Orunner
Orunner

Reputation: 424

Iterator invalidity after calling erase

I am confused a bit. What I have learned or been told is that an iterator of a vector becomes invalid if erase is called. But why the code below works. It is compiled using g++ and run in Linux.

#include <vector>
#include <iostream>

using namespace std;

int main() {
  vector<int> vec;
  vec.push_back(1);
  vec.push_back(2);
  vec.push_back(3);

  vector<int>::iterator it = vec.begin();
  ++it;
  vector<int>::iterator it2;

  it2 = vec.erase(it);
  cout << "it: " << *it << endl;
  cout << "it2: " << *it2 << endl;
}

Thanks for any feedbacks!

Upvotes: 2

Views: 205

Answers (3)

Steve Jessop
Steve Jessop

Reputation: 279445

As an implementation detail, vector<int>::iterator can easily be int*. I think in g++ it's a very thin wrapper around an int*. If that's the case, then erasing the middle element of a three-element vector means that the pointer data member of it is left pointing at the same address as the element removed, which of course will contain the value that previously was straight after it, and which is also validly referred to by it2.

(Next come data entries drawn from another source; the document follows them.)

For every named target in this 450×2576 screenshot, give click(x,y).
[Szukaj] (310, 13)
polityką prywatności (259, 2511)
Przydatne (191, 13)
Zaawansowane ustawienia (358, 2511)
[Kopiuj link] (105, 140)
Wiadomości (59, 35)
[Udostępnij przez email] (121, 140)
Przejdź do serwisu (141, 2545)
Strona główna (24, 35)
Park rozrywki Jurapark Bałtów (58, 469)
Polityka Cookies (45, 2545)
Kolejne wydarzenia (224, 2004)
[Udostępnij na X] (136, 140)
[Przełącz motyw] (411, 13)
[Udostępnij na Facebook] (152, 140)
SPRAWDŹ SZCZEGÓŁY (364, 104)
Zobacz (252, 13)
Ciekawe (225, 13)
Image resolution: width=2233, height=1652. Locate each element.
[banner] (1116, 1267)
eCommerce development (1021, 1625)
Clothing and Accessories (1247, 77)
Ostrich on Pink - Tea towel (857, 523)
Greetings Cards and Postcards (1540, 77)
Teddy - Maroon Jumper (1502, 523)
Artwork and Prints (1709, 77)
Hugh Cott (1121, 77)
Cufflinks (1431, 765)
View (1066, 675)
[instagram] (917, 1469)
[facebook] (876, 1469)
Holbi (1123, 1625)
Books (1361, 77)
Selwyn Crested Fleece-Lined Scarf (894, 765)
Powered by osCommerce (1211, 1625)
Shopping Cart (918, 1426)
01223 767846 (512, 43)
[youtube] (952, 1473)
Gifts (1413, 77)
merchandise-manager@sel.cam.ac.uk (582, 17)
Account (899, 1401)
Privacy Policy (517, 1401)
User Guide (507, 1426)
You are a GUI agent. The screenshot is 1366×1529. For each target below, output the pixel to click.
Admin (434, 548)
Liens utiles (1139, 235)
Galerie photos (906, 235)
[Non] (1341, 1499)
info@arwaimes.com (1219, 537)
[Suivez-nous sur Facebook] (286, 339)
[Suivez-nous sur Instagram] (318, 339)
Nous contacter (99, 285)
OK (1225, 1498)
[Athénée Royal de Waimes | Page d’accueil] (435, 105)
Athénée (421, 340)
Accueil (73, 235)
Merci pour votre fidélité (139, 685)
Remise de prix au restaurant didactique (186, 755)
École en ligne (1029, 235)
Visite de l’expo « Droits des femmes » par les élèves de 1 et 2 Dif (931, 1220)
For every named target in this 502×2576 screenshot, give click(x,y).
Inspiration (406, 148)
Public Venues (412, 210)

The standard does not guarantee that it will still refer to anything, which is why you can't rely on the behavior you've observed here. But it explains what you've seen. An implementation pretty much has to go out of its way to make anything else happen when you dereference it. But compilers do go out of their way every day: debugging versions of the libraries for example, and some optimization techniques rely on assumptions that your code is correct.

Upvotes: 0

Tony The Lion
Tony The Lion

Reputation: 63310

What you're doing is Undefined Behaviour, and that it "works" is entirely accidental. You cannot and must not ever rely on this, because it could do just about anything. The behaviour of it is not defined.

Upvotes: 1

Oliver Charlesworth
Oliver Charlesworth

Reputation: 272802

From http://www.cplusplus.com/reference/stl/vector/erase/ (not the world's best C++ reference):

This invalidates all iterator and references to position (or first) and its subsequent elements.

So it is invalid; using it results in undefined behaviour. The fact that you happen to get what you expect is pure bad luck.